Aralarında bir vakitler trol diyerek kavga ettikleri isimler de
var, Ergenekon-Balyoz döneminde Adalet Bakanı olduğu için, “boyun
eğmedik” diye açıklama yaptıkları hatta Ali Dibo diye suçlayarak
milyon dolarlık yolsuzluk yaptığını iddia ettikleri isimler
de.. Şimdi CHP'nin; katı kemalist
ulusalcı seküler seçmeninde, altı oka basarak içlerine sinmeyen bu
isimlere oy verecek olmanın stresi var..
**
Aile dizisinde İbrahim Soykan'ın dediği gibi;
Bu daha bu işin lelesi.. Daha bir de bunun lolosu
var...
CHP listelerinden seçime giren sağ/muhafazakâr partilerin durumu
yani.. Çeşitli nedenlerden dolayı bir
zamanlar AK Parti’ye oy vermiş olsa da bu seçim oy vermemeyi
düşünenler için, gerek yeni partiler yani DEVA ve Gelecek gerekse
Saadet Partisi bir alternatifti.. Yeni
partilerin kuruluşu da zaten böyle bir ihtiyaçtan doğmadı mı?..

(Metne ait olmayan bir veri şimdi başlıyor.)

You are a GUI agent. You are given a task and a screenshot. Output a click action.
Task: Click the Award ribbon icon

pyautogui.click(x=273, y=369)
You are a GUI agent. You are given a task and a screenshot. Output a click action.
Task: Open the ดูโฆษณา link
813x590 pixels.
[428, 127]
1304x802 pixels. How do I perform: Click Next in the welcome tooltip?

Peki bu partileri seçenek olarak gören seçmenin CHP’ye bakış açısı
ne?.. Ben söyleyeyim.. CHP
camileri ahıra çevirmiş, ezanı susturmuş, şapka kanununa muhalefet
eden kanaat önderlerini idam etmiş, başörtülü kızlarımızın
okumasına engel olmuş, imam hatipli gençlerimize üniversite
yollarını kapatmıştır… 6 Ok bu insanlar için, zulümdür,
eziyettir.. Konjonktürel olarak siyasi
iş birliği yapılabilir ama iç içe geçmek kabul edilemez..

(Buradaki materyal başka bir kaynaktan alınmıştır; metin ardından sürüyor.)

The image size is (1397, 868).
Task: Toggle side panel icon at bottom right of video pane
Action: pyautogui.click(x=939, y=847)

Daha spesifik bir örnek vereyim size.. Bu partilerin liderleri
kendi ailelerini düşünsün bir kere.. Memleketin hayrına olacağına
inansalar bile ailelerinden herhangi biri ömrünün herhangi bir
zamanında herhangi bir seçimde CHP’ye oy vermiş mi?.. Davutoğlu’nun
ailesi, Babacan’ın ailesi, Karamollaoğlu’nun ailesinden herhangi
birisi.. İş birliğine, ittifaka, koalisyona belki şu veya bu
nedenle rıza gösterilebilirdi. Fakat CHP’ye mühür basmak hiç de
kolay olmayacak…
**
Peki ne olacak?.. Kendi söylemleriyle ifade etmek gerekirse,
Endişeli Kemalistler;
Ali Dibo’lara, FETÖ’cü savcı/hakimlere, Atatürk düşmanlarına oy
vermektense Memleket Partisi’ne…
Endişeli Muhafazakârlar;
Başörtüsü düşmanlarına, alnı secde görmeyenlere, inançlarından
ötürü bu millete zulmedenlere oy vermektense Yeniden Refah
Partisi’ne yönelebilirler..
Yeniden Refah ve Memleket Partilerinde sürpriz yükselişler
görürseniz şaşırmayın…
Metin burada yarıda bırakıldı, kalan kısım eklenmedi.